5 The applicant also contends that the petals from the Jacaranda are a slip hazard and therefore could cause injury to persons. The application included a claim for compensation for $150.00 for each time the outdoor light needed to be replaced. This matter was not discussed on site and the application contained no tax receipts for such repairs. As a result the claim for compensation is dismissed.

6 The Jacaranda is a healthy tree that has been substantially pruned away from the applicant’s property at her expense. Only a small percentage of the canopy now overhangs her property and one section is close to the television aerial. The Jacaranda was in flower at the time of inspection and there were some flowers in the applicant’s property. The olive is dead but is unlikely to cause any damage to the applicant’s property should it fail. The fig is healthy and some branches do overhang the applicant’s courtyard.

7 The applicant stated that the respondent does little to maintain his property. This statement appears to be reasonable given the general unkempt appearance of the respondent’s garden.

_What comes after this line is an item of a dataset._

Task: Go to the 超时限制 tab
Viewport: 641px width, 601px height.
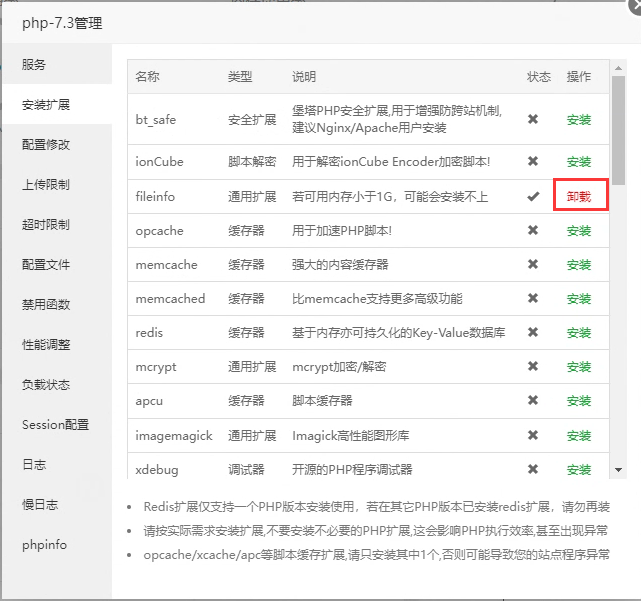Action: click(x=46, y=225)

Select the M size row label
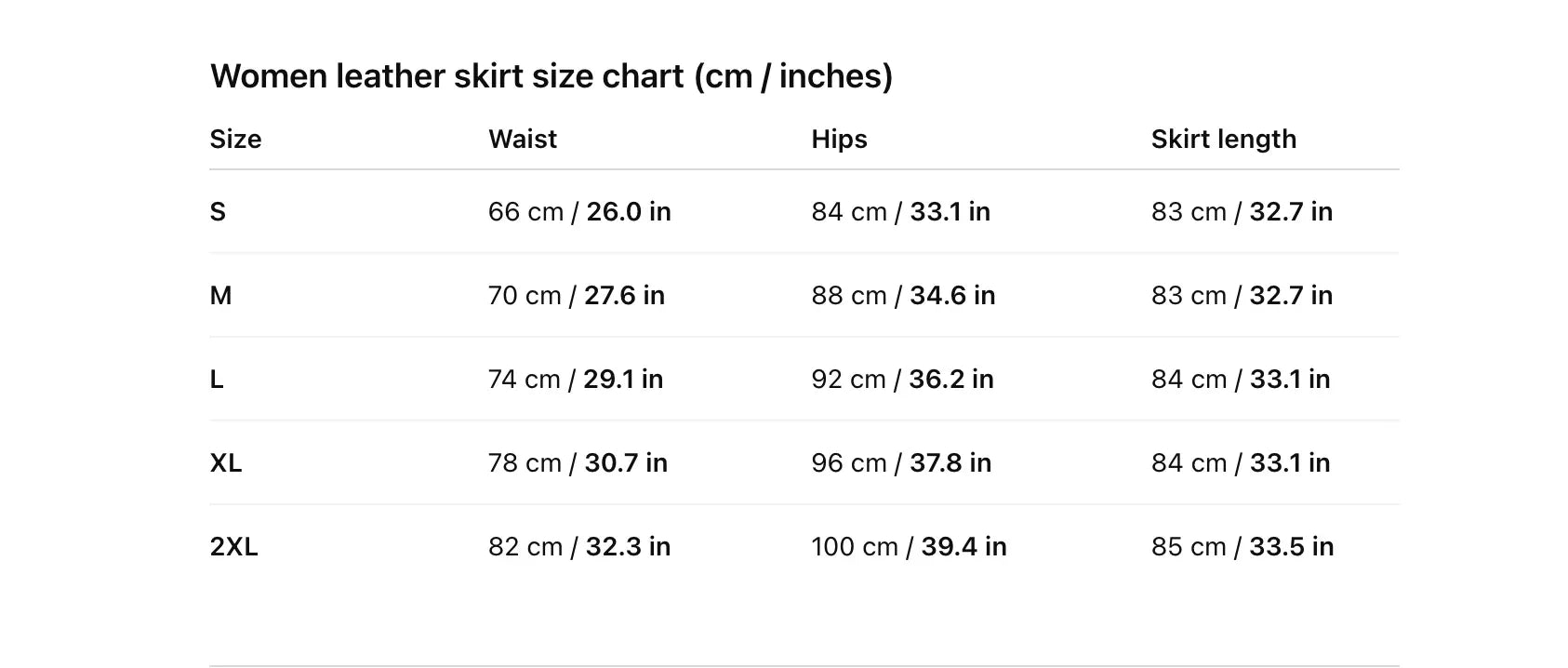coord(220,296)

8 Under section 10(2) of the Act, the Court must not make an order unless it is satisfied that the tree has caused, is causing, or is likely in the near future to cause, damage to the applicant’s property or injury to persons. In Yang v Scerri [2007] NSWLEC 592, a rule of thumb, which I consider is also appropriate here, puts the near future as being a period of 12 months from the date of the determination.

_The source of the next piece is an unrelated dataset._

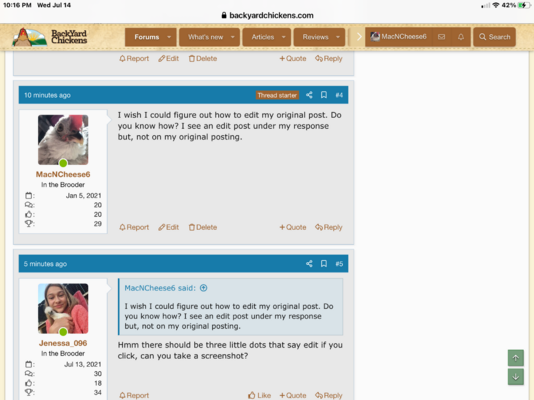
Task: Open the Reviews menu
Action: click(x=315, y=37)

9 The Court must also consider a range of other matters under s 12 of the Act. The relevant clauses in this case are:

      (a) The trees are wholly located on the respondent’s property.

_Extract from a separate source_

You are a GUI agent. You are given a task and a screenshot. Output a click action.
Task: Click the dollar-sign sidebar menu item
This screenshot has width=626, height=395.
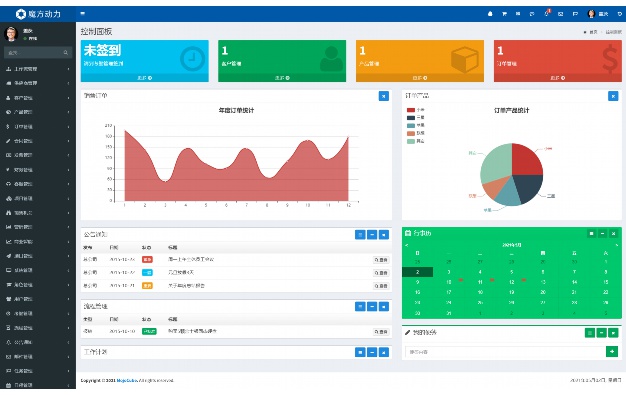[38, 127]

      (d) The use of the trees by possums indicates that they may some contribution to local biodiversity,

      (e) The trees do make a contribution to the scenic value of the land on which that are situated

      (f) There is some value to public amenity as there is a block of home units to the north of the respondent’s and applicant’s properties. The trees are therefore seen by many people and provide a screen between the units and the respondent’s (and applicant’s) properties.

      (h)&(i) The applicant has undertaken pruning works and maintains her property. She has installed gutter guards but these have had limited success. The respondent has taken no steps to maintain his trees.

10 With respect to the concerns raised by the applicant, the Trees (Disputes Between Neighbours) Act 2006 is restricted to actual or potential actual damage being caused to property or injury to persons. In Robson v Leischke [2008] LEC 152 (1 May 2008) at 56, Preston CJ states that mere encroachment is not damage, in 169 that damage must be proved and in 171 annoyance or discomfort to an applicant by such things as leaves and flowers blown onto their property from their neighbour’s land is not “damage to property on land’ within s7 of this Act unless they also cause damage to property on the neighbour’s land.

11 In Barker v Kyriakides [2007] NSWLEC 292 and subsequent tree dispute principle, the dropping of leaves, flowers, fruit, seeds or small elements of deadwood by urban trees will not ordinarily provide the basis for ordering the removal of or intervention with an urban tree. This applies in this case. It is expected that some level of external housekeeping and maintenance is normal for people who live in leafy urban environments and who benefit from the environmental and aesthetic services that trees provide.

12 In Robson v Leischke [2008] LEC 152 (1 May 2008) at 189, Preston CJ states that “ the specification of the tree as being a cause of damage to property or injury to any person excludes damage or injury directly caused by animals, such as mammals, birds, reptiles or insects, which may be attracted to a tree or use it as habitat.” In this matter, the issues about possums, termites and mosquitoes apply to this determination by Chief Justice Preston.

13 The Trees(Disputes Between Neighbours) Act 2006 does not apply to light see Robson v Leischke [2008] LEC 152 (1 May 2008) at 135.

14 The applicant is clearly frustrated with the lack of assistance from the respondent however, the Act can not offer any remedy in this situation as the issues specified in s 10(2) are not adequately satisfied, Therefore the orders of the Court are that the application is refused.